**TASK DIRECTIONS:**
Print exactly the lines below between the line holding "This screenshot has height=468, width=566." and the line holding "Given: Select the IC Card row label", inclusive, and nothing more.

Segment Start: TASK INPUT

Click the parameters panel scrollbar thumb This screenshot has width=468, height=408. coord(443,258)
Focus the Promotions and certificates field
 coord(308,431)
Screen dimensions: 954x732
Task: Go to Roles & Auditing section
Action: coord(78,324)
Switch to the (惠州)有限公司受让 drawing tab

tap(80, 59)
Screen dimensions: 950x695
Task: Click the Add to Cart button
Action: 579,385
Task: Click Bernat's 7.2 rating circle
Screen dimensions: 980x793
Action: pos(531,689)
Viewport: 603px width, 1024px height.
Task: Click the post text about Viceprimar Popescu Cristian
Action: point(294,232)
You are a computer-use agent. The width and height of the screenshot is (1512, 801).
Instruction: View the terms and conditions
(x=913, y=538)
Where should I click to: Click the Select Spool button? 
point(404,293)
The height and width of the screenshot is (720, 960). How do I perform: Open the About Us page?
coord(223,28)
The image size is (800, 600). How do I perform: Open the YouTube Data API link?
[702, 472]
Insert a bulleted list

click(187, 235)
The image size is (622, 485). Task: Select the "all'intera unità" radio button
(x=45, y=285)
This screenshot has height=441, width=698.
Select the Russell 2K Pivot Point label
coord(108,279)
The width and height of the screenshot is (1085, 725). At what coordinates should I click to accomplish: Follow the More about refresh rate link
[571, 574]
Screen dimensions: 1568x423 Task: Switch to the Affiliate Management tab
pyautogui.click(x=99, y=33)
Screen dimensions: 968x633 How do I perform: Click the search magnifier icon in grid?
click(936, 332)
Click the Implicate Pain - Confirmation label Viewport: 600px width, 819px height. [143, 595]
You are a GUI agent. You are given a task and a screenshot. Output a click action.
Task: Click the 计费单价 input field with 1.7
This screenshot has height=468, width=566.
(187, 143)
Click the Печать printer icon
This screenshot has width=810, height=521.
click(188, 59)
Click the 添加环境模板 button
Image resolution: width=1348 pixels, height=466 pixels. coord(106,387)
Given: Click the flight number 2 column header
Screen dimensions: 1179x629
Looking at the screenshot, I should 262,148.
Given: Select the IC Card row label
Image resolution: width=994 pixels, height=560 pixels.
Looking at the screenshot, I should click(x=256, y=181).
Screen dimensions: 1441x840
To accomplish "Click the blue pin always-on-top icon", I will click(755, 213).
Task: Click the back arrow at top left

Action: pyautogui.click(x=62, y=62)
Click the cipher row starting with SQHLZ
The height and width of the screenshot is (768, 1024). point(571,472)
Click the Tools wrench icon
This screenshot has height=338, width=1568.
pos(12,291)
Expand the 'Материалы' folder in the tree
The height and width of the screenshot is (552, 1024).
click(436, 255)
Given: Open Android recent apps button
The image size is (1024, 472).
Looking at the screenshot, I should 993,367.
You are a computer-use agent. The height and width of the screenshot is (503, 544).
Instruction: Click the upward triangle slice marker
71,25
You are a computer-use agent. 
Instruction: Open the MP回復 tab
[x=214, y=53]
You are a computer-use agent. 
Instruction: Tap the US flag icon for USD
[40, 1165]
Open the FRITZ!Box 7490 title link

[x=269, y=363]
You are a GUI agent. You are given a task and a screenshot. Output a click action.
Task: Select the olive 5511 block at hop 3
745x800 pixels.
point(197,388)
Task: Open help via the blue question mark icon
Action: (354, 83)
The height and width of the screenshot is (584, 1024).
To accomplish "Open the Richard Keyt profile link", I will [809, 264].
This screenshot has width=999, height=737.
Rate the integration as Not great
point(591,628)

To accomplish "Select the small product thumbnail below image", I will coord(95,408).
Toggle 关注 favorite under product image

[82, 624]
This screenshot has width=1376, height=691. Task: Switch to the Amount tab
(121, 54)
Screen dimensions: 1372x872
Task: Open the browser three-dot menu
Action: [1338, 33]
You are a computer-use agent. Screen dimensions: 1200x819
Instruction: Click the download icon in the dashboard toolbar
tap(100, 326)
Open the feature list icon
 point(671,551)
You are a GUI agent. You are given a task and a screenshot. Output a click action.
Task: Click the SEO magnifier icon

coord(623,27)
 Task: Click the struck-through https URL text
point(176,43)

Segment End: TASK INPUT

**SOLUTION TO THIS PROBLEM:**
This screenshot has height=468, width=566.
(187, 143)
Click the Печать printer icon
This screenshot has width=810, height=521.
click(188, 59)
Click the 添加环境模板 button
Image resolution: width=1348 pixels, height=466 pixels. coord(106,387)
Given: Click the flight number 2 column header
Screen dimensions: 1179x629
Looking at the screenshot, I should 262,148.
Given: Select the IC Card row label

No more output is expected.